In today's episode, guest host Isabella Kajiwara is joined by black feminist writer and researcher Lola Olufemi in discussion of Claudia Jones: A Life in Exile by Marika Sherwood, the first book to chart her work in the movement for racial justice, focusing on her time in Britain.


They discuss the importance of remembering Claudia Jones as a communist, acknowledging the exile and persecution she faced due to McCarthyism in the U.S. and how her life was shaped by state violence and surveillance. Olufemi highlights Jones' efforts to bring an analysis of gender and race to Communist parties' understandings of exploitation, and how Jones harnessed cultural production as a mode of consciousness-building and resistance. Olufemi and Kajiwara discuss the challenges of sustaining revolutionary work amidst state surveillance and economic precarity, and what it will take for us to build truly inclusive and cross-disciplinary movements.


This episode is part of a mini-series inspired by our latest shado bookclub season: To Be Loved, Is To Be Remembered: Archiving for Liberation. We explored titles from Lawrence Wishart Books' Radical Black Women collection, curated in collaboration with the Black Cultural Archives to redress erasures of Black British and Black Transnational Feminist histories. These works shine a light on the lives and activism of Claudia Jones, Gerlin Bean and Amy Ashwood Garvey - three revolutionary figures whose legacies continue to shape global justice movements.

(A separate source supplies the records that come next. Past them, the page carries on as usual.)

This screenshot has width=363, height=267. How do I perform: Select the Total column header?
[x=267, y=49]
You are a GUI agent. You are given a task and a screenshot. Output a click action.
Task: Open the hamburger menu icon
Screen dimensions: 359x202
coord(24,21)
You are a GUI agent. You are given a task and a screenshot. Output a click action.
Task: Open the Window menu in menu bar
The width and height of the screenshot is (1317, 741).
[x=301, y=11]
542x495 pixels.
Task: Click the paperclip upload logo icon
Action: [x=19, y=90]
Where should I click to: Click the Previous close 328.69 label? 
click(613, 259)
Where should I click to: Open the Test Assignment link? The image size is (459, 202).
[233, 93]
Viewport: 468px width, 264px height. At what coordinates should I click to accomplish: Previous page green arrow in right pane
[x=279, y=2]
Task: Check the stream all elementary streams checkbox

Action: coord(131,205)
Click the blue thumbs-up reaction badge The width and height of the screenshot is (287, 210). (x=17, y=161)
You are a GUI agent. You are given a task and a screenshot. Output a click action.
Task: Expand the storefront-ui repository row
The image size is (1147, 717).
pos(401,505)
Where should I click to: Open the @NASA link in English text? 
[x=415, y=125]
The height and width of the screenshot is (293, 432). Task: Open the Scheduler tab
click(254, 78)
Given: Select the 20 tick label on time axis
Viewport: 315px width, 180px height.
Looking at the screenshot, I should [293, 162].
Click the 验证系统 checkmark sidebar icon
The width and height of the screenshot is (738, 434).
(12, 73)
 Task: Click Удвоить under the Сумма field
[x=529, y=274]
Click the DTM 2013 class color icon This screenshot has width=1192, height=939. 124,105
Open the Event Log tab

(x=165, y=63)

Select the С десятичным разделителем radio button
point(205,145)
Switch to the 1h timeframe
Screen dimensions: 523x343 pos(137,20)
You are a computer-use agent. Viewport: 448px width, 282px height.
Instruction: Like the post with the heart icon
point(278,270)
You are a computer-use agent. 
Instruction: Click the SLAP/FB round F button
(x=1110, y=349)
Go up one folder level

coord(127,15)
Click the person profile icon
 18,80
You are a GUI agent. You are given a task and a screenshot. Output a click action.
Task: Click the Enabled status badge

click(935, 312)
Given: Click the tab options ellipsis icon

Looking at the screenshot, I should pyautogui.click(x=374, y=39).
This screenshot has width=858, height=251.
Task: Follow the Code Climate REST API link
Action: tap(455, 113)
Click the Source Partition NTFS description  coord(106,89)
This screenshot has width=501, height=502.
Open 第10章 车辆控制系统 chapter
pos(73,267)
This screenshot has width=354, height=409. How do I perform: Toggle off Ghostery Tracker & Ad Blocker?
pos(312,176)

Lola Olufemi is a black feminist writer, researcher and Associate Lecturer based in the design school at University Arts London. Her work focuses on the utility of the political imagination in the textual and visual cultures of radical social movements, examining the role cultural production plays in materialist resistance and collective conceptualisations of futurity. She is author of Feminism Interrupted: Disrupting Power (Pluto Press, 2020), Experiments in Imagining Otherwise (Hajar Press, 2021), and the forthcoming Against Literature (2026).


Hosted on Acast. See acast.com/privacy for more information.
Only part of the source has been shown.